About this task: The answer consists solely of the lines running from the one with "Screen dimensions: 800x450" through the final line below, transcribed exactly and without any pictures.

[Collected data entries]
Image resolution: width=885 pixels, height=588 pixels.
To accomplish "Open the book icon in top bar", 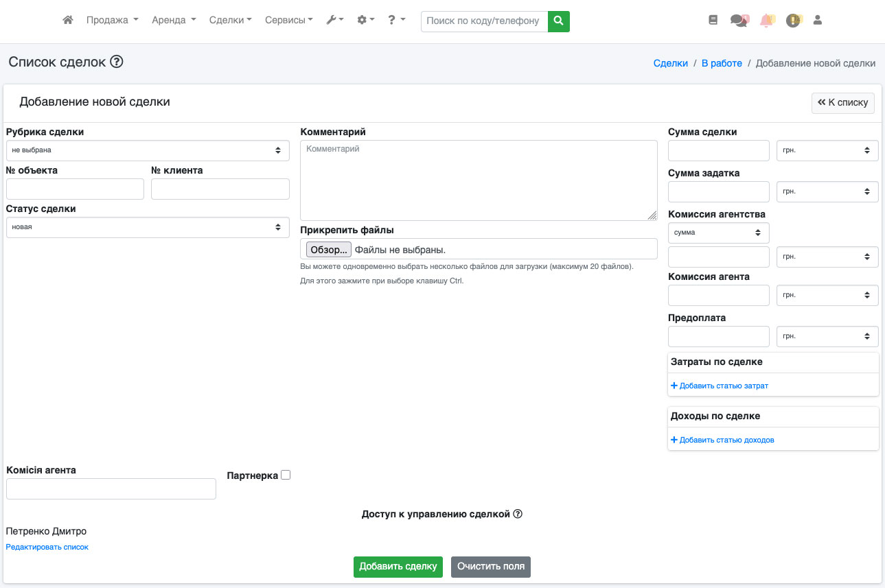I will tap(713, 21).
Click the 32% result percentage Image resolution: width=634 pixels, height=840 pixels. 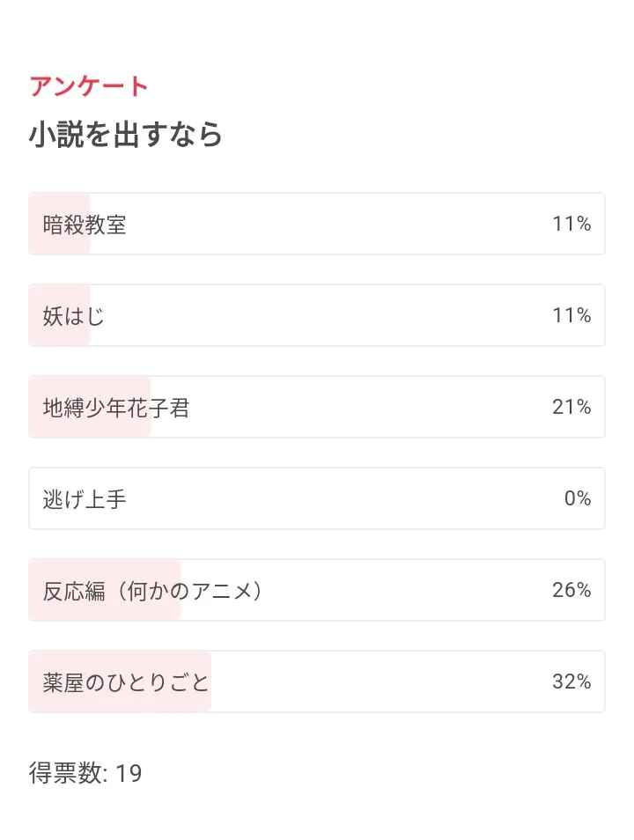point(571,682)
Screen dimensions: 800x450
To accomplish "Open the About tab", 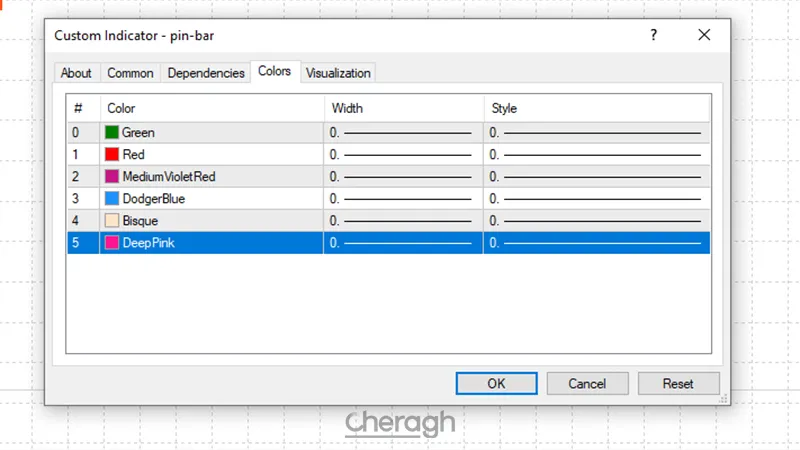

Solution for this problem:
Screen dimensions: 800x450
To accomplish "Open the About tab", 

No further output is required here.